Teachers are known to be underpaid in our country, their selfless service in shaping young minds and lives is often overlooked and they are poorly compensated.
But one 9-year-old wants to make a difference by give them a raise from his own pocket money.
Parker Williams of Tampa, Florida, a 3rd grade student at Gorrie Elementary School very much admires a teacher named Mrs. Chambers.
“Well, I think she’s a really kind teacher, and she has her own way of teaching and she spends time on everybody,” Parker said while adding that she had “the most important job.”
Parker thought a whole week of how he could show his appreciation to her, so he decided he would give her a salary raise.
“Dear Mrs. Chambers,” he began in a handwritten note, shared on Facebook. “I don’t think that teachers get paid enogh for what they do so will you exept this gift?”
He attached a carefully stapled, snack-sized baggie with $15, the money he received for his birthday and even wrote, “my own money” on it so that his teacher wouldn’t have any questions about the money.

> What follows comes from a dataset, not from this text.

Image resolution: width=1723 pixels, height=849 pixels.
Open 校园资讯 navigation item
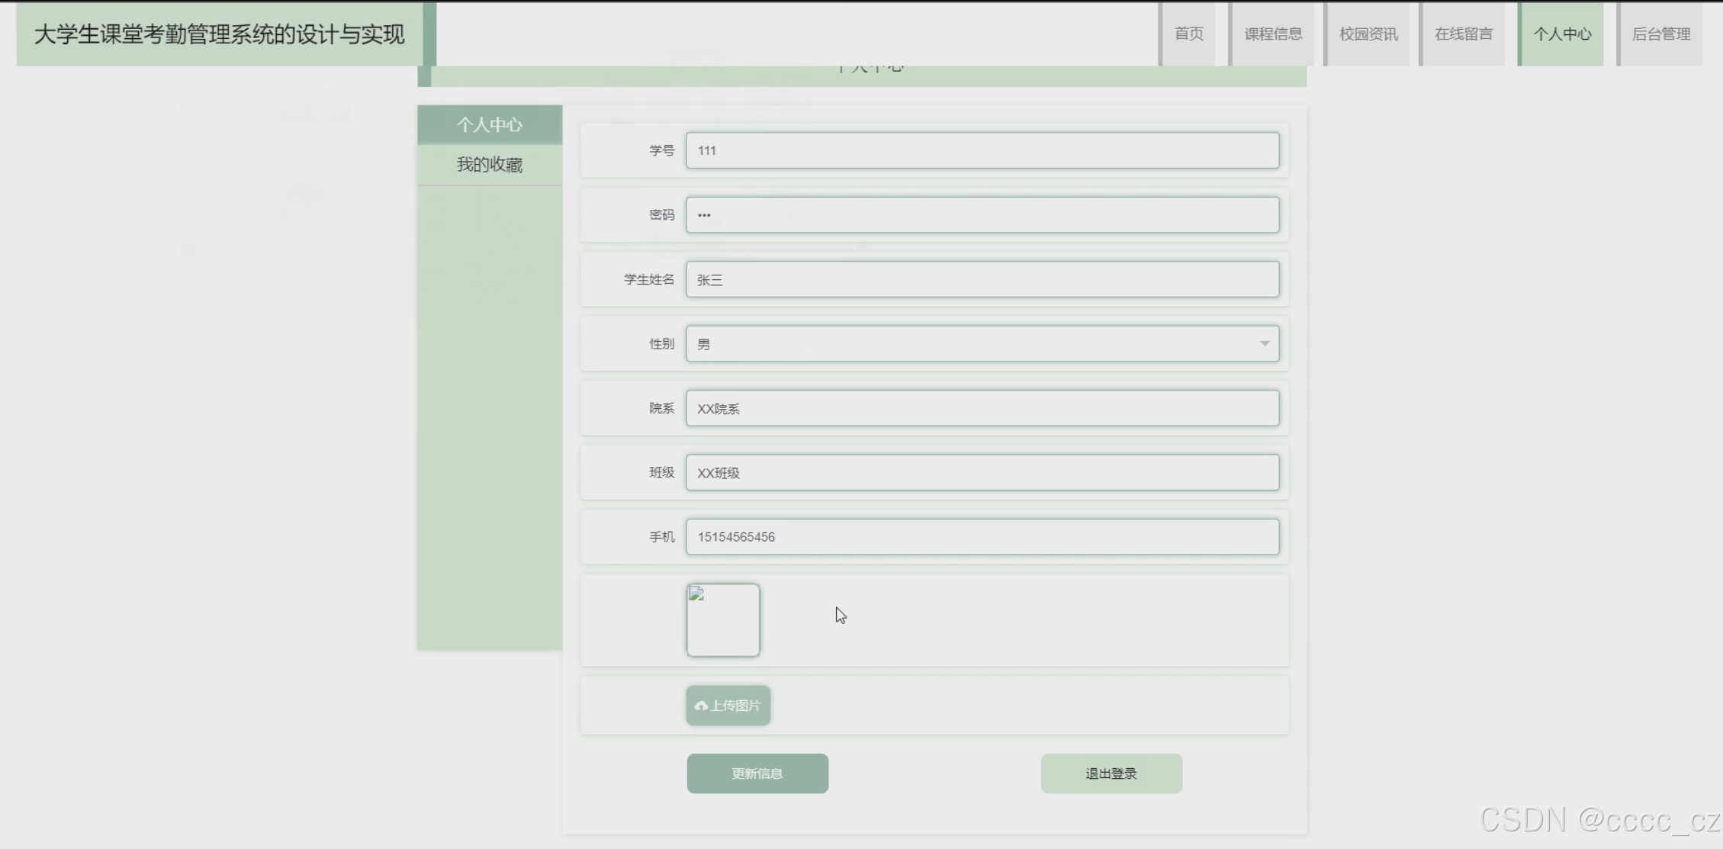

His teacher replied back, without using her name, but the red ink and impeccable penmanship showed it was her. She wrote, “I can’t accept this but appreciate the gesture, Parker. Students like you are the reason I teach,” and ending with a smiley face.
Apparently Parker did all this without his parents having any idea about his plans, he reached out to Mrs Parker on his own.
“So I found this in Parker’s folder this morning,” Parker’s dad, Darrell Williams, posted on Facebook. It seems commenters on the post are not surprised by what Parker did.
So I found this in Parker’s folder this morning.
Dear Mrs. Chambers,
I don’t think that teachers get paid enough for what they do so will you accept this gift?
“The first thing I thought about when I saw this was how your mom and dad raised you guys to think about other’s and how they showed that kindness towards me as well, you’ve seemed to have passed those same traits along to your sons!!!!” one commenter wrote under the post. “Priceless.”
Parker’s mom, Jennifer Williams, said they raised their three sons to value kindness. “We’ve said to them, when you plant seeds, you never know what will blossom,” she said.
“The first reaction was my eyes welling up with tears that my son had that reaction all on his own, that he would do that,” she added. “I cried. We never knew he did this until we found the note in his backpack.”
“I think more people should be nice,” Parker said, “it’s a better thing to do than being mean.”
Darrell and Jennifer Williams have taught their children a valuable lesson on kindness and no wonder Parker was led to show his admiration and appreciation towards his teacher in such a remarkable way.